File photo by Mara Cepeda/Rappler
File photo by Mara Cepeda/Rappler
Second, the review of Congress of the President’s martial law declaration is an “automatic duty.” This means that what was assigned to Congress was not just a discretion to revoke or not to revoke, but a positive duty to review. This would mean the duty to summon evidence on the factual basis, examine them, and, in the end, make its own independent judgement on the propriety of the declaration.
And the review is automatic, because no one needs to file anything to trigger the review powers of Congress. By the mandate of the Constitution, Congress has to instantaneously convene when it is in session, or within 24 hours following the proclamation or suspension if it is not in session, without need of a call.
The matter of revoking a martial law declaration is one of the strange scenarios in the 1987 Constitution where the members of the House of Representatives and the Senate are voting “jointly.” I say strange in the sense that the 24 incumbent senators would be mixed with 292 members of the House of Representatives during voting, rendering the Senate virtually irrelevant.
In the Maguindanao Martial Law case, the Supreme Court ruled that Congress’ power to review a martial law declaration takes precedence over its (SC's) own review.

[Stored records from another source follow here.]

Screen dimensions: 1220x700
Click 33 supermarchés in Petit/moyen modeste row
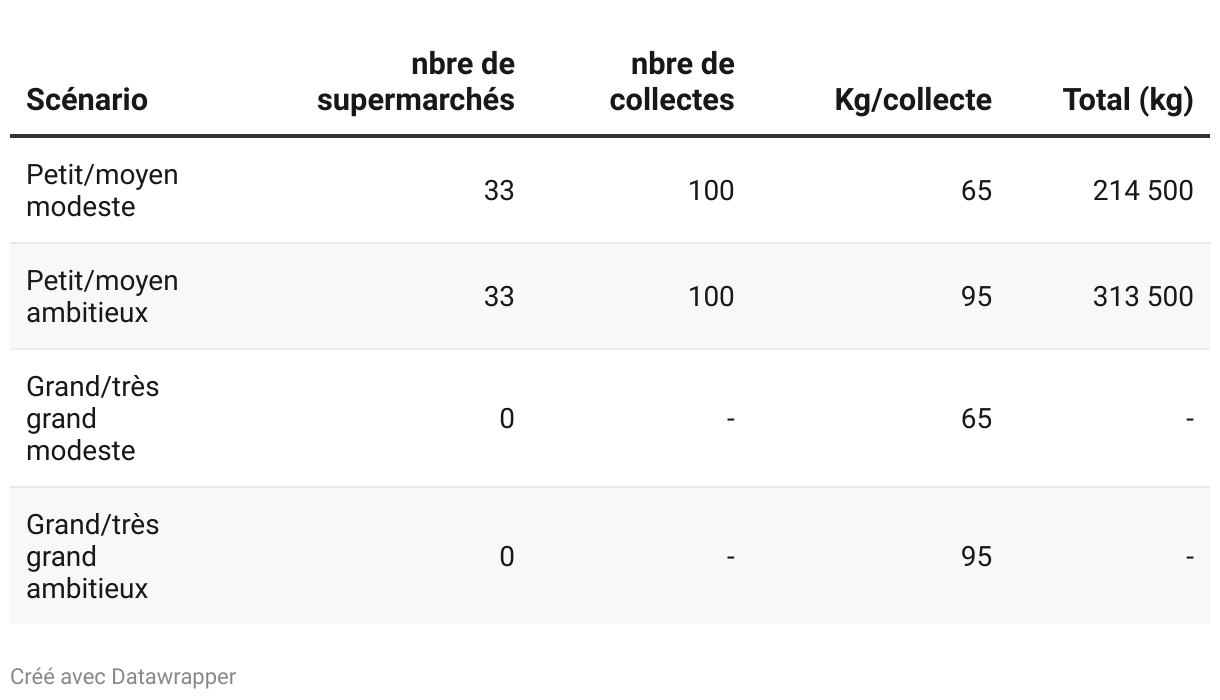coord(498,190)
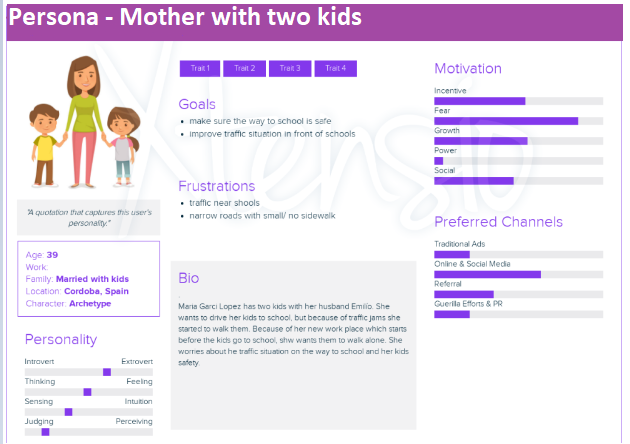
Task: Click the Incentive motivation bar
Action: (x=518, y=101)
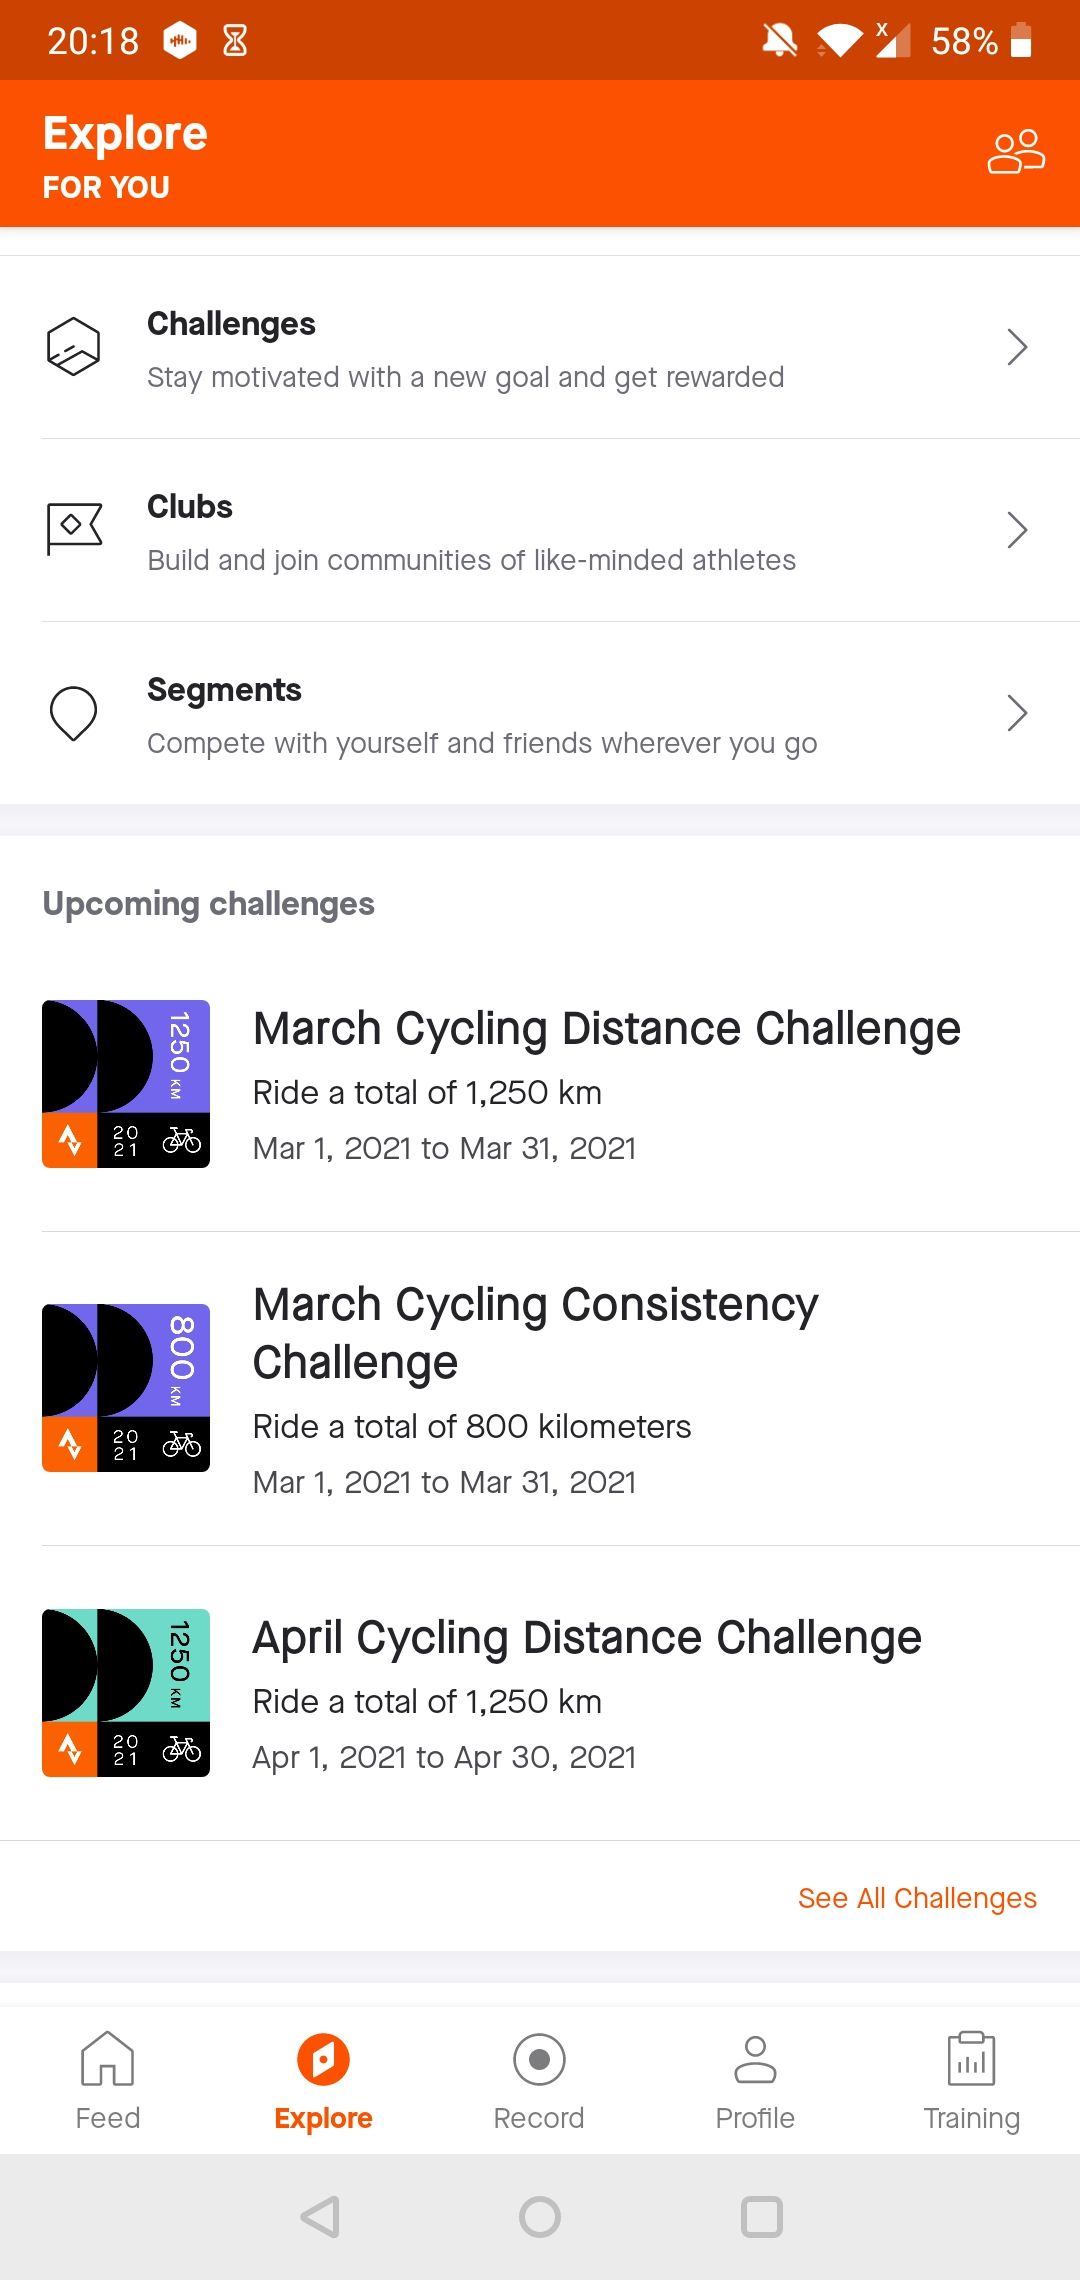Tap the Clubs flag icon
The width and height of the screenshot is (1080, 2280).
pos(74,527)
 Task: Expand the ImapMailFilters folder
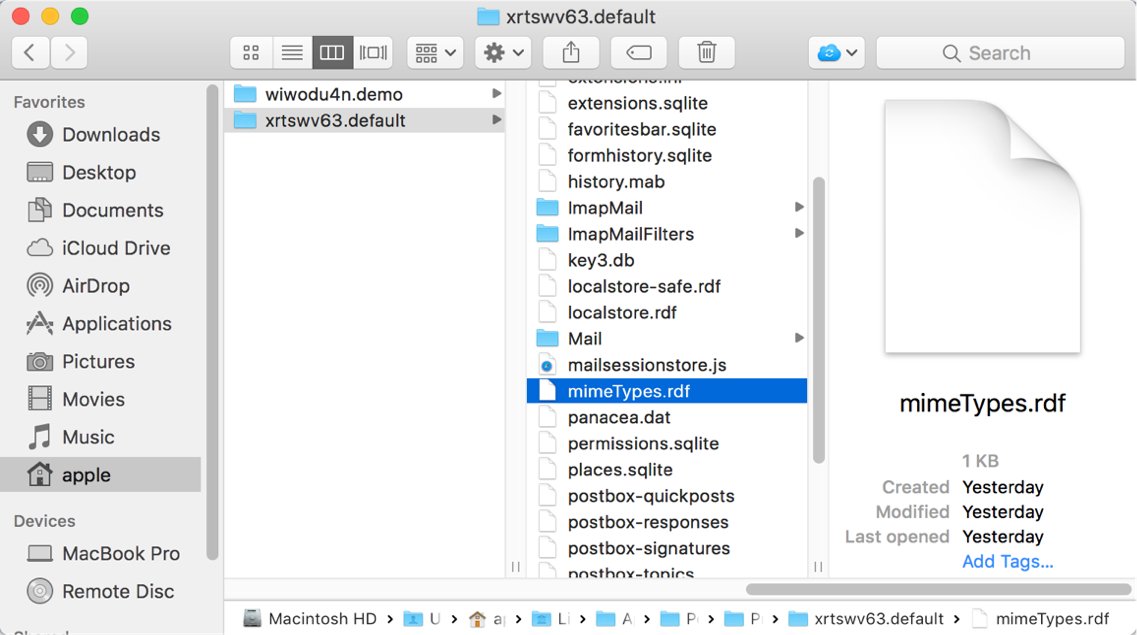click(x=798, y=233)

While some justices dissented and asserted that the Supreme Court’s power to review is independent from Congress, the majority went on to rule the following:
“Only when Congress defaults in its express duty to defend the Constitution through such review should the Supreme Court step in as its final rampart.
If the Congress procrastinates or altogether fails to fulfill its duty respecting the proclamation or suspension within the short time expected of it, then the Court can step in, hear the petitions challenging the President’s action, and ascertain if it has a factual basis.”

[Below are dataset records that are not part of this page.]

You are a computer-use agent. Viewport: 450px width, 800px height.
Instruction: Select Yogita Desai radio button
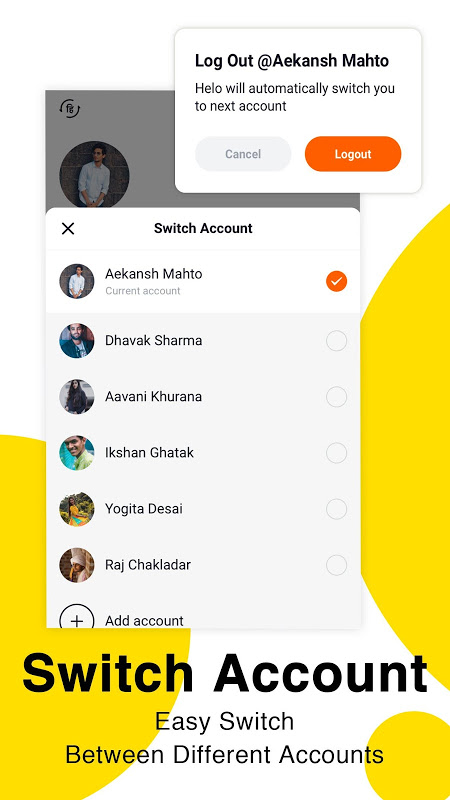click(x=336, y=509)
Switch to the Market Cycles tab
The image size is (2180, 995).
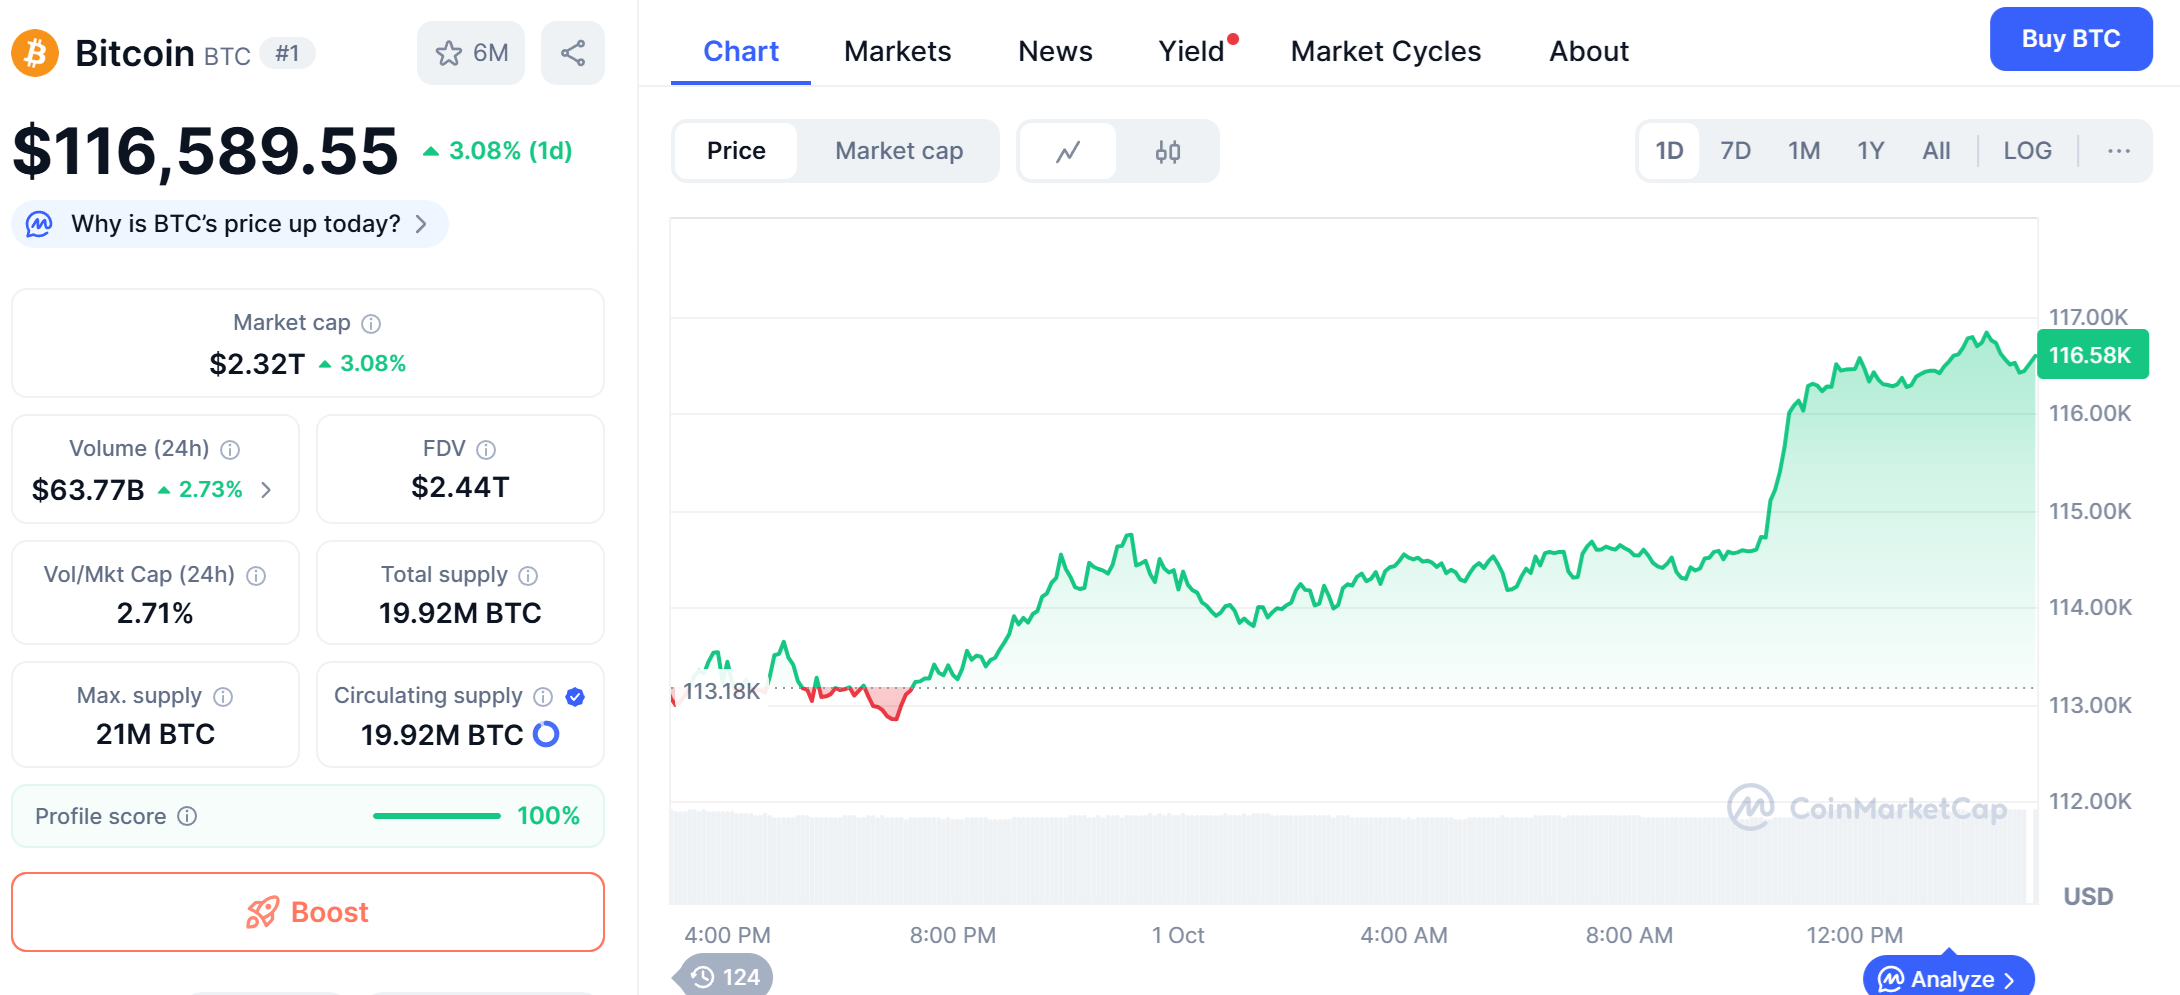[1385, 51]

Would this mean that those who intend to question a martial declaration before the Supreme Court have to wait for Congress to be in default before they can do so? When exactly can we say that Congress is already in the state of procrastination or that it already failed to fulfil its duty? Does the failure of Congress to convene within 24 hours (as in the case of the present Congress) already qualify as procrastination? These are confusingly vague standards that the Supreme Court can hopefully clarify, if not further redefine, in the future.

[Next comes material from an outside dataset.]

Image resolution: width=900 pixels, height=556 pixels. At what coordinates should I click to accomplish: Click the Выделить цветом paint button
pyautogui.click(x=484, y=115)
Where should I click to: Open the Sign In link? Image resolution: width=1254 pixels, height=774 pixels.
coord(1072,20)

Now that martial law has been in place in Mindanao and the President has sent his report, the ball is in the hands of Congress and the Supreme Court, which, under the Constitution, are tasked to keep the President’s power in check. It must be recalled that the Marcos martial law came to be, along with its horrors, precisely because these two other great branches of government failed us. Congress handed its full powers to Marcos in a silver platter and the Supreme Court coalesced with the dictator. In their failure, the country burned to the ground and until now we still struggle to pick ourselves up from those ashes.
Today, we look up to them again, Congress and the Supreme Court, hoping that this time they will be on our side. – Rappler.com
Emil Marañon III is an election lawyer who served as chief of staff of former Comelec Chairman Sixto Brillantes Jr. He completed his LLM in Human Rights, Conflict and Justice at SOAS, University of London, as a Chevening scholar.